In patterning layers on a wafer or patterning trenches in a wafer, lithography is used to transfer an image on a mask to a surface of the substrate assembly. Lithography (“microlithography” or “photolithography”) has resolution limits based in part on depth of focus requirements. These limits become more critical as geometries are diminished. Thus, to have a target surface area of a substrate assembly in focus for lithographic patterning, it is necessary that the target surface area be sufficiently planar for the lithography employed. However, topographies of various heights make planarity problematic.
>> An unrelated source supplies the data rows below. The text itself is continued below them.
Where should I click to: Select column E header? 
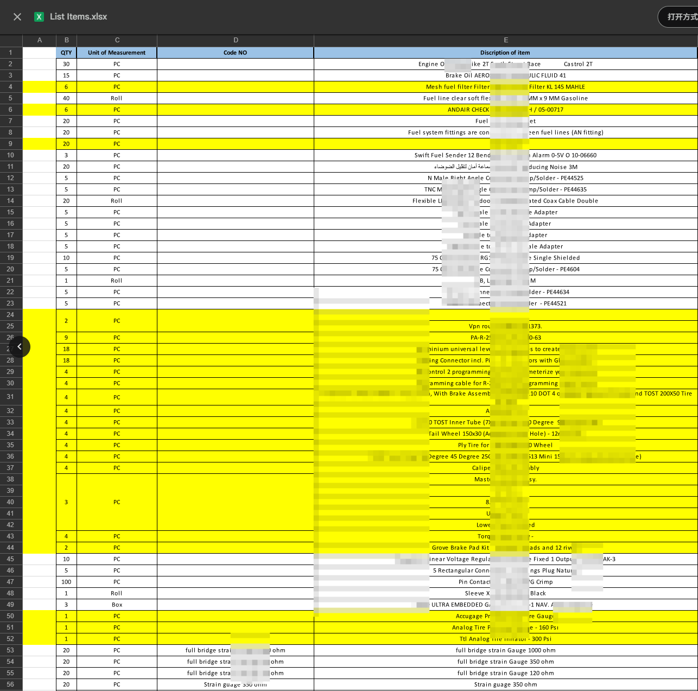[505, 40]
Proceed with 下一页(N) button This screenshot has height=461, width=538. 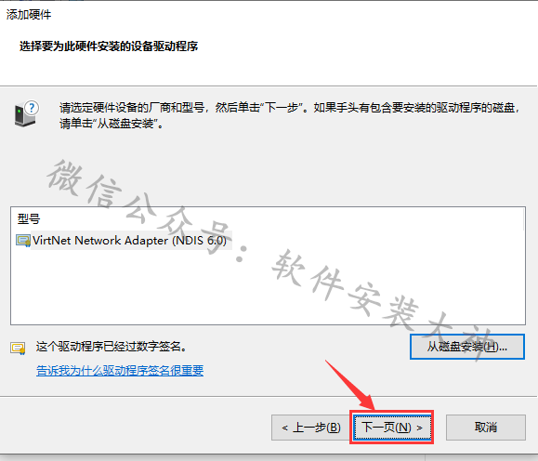[x=392, y=428]
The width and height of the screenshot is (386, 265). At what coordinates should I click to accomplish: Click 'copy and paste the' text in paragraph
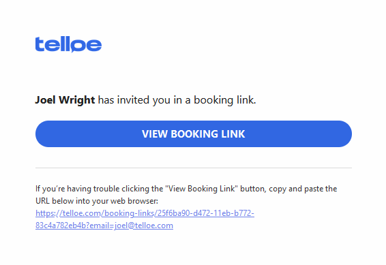(x=303, y=189)
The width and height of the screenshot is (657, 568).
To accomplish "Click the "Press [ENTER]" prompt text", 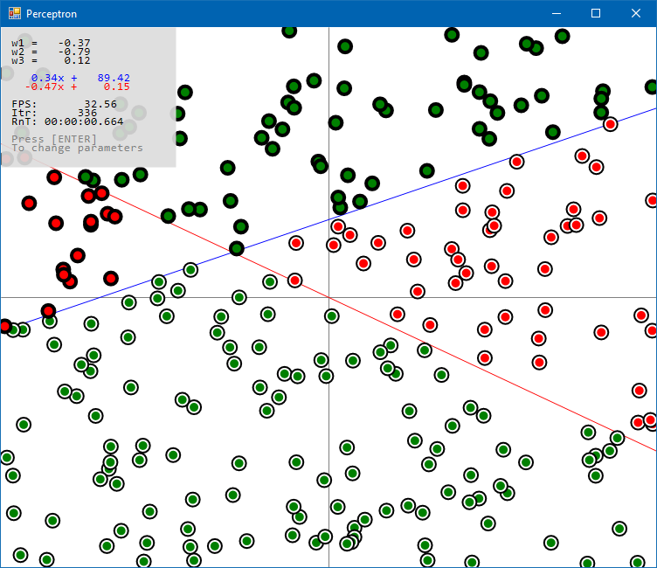I will click(52, 139).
One approach to obtaining sufficient planarity is using a chemical-mechanical-polishing (CMP) process. CMP may be used to remove unwanted material, and more particularly, may be employed to planarize a surface area of a substrate assembly. In removing unwanted material, it is important to remove as little wanted material as possible. Thus, chemical solutions used in CMP are often formulated to be more selective to remove one material over another, and thus the solution's chemical composition is directed at removing different materials at different rates. One such solution, Rodel ILD1300 made by Rodel, Inc. of Newark, Del., has a four to one (4:1) selectivity of boro-phospho-silicate glass (BPSG) to a doped silicon oxide formed from tetraethyl orthosilicate (TEOS) [hereinafter the doped silicon oxide formed from TEOS is referred to as “TEOS”]. Rodel ILD1300 also has a twelve to one (12:1) selectivity of BPSG to nitride. Conventionally, improvements in CMP selectivity between silicon nitride and BPSG/TEOS, polysilicon and BPSG/TEOS, or tungsten and titanium nitride have been made by changing chemical composition of the solution, such as by varying pH for selectivity to nitride or varying oxidants for selectivity to metal.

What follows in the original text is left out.